Outro episódio envolve o Portal Ricardo Antunes, acusado de receber mais de R$ 1 milhão do Governo de Pernambuco para atacar João Campos. O portal nega a acusação e afirma que os pagamentos estão relacionados a publicidade e aos Seminários Facto, realizados durante 31 meses de contrato.

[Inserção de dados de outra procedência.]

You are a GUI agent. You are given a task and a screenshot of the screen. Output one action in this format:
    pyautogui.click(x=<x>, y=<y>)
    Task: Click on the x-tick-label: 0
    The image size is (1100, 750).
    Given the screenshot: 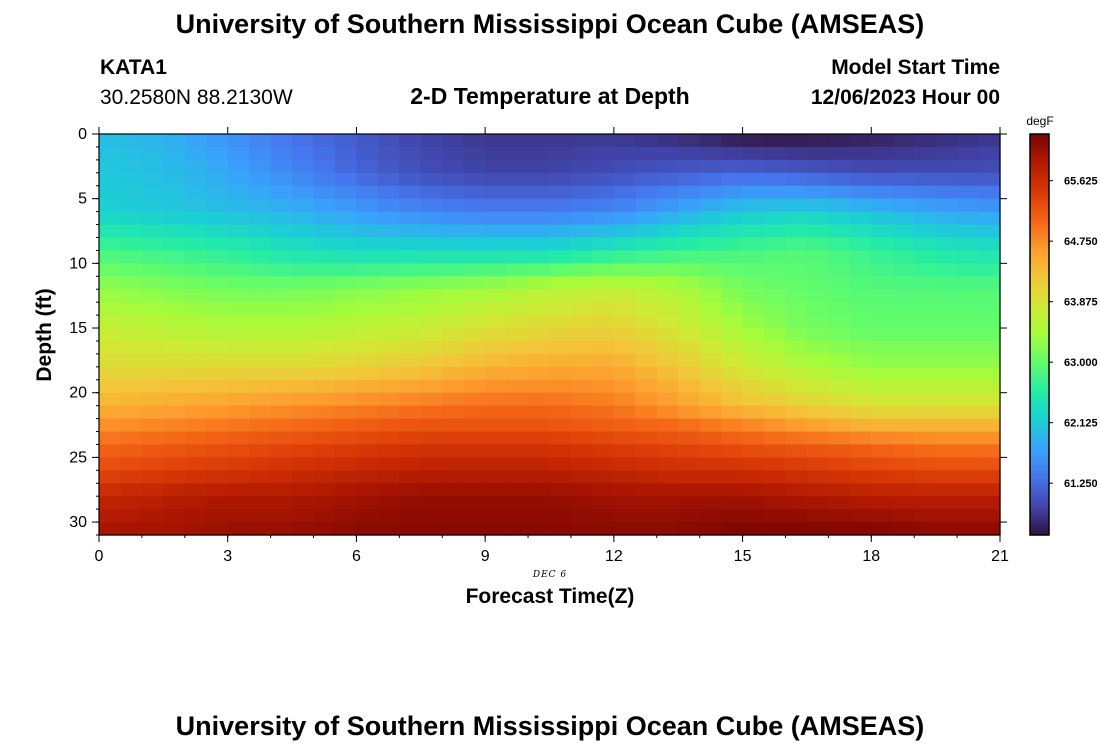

Diante das acusações dos dois lados, a Justiça Eleitoral também entrou em cena. Neste domingo, o TRE-PE determinou a retirada de publicações que associavam Raquel Lyra a um suposto “gabinete do ódio”, por considerar que suspeitas ainda não comprovadas estavam sendo apresentadas como fatos.
Com a eleição de 2026 se aproximando, a disputa pelo controle da narrativa nas redes ganha cada vez mais espaço. No centro do debate estão os valores pagos, os critérios de contratação e os vínculos entre comunicação, governos e grupos políticos em Pernambuco.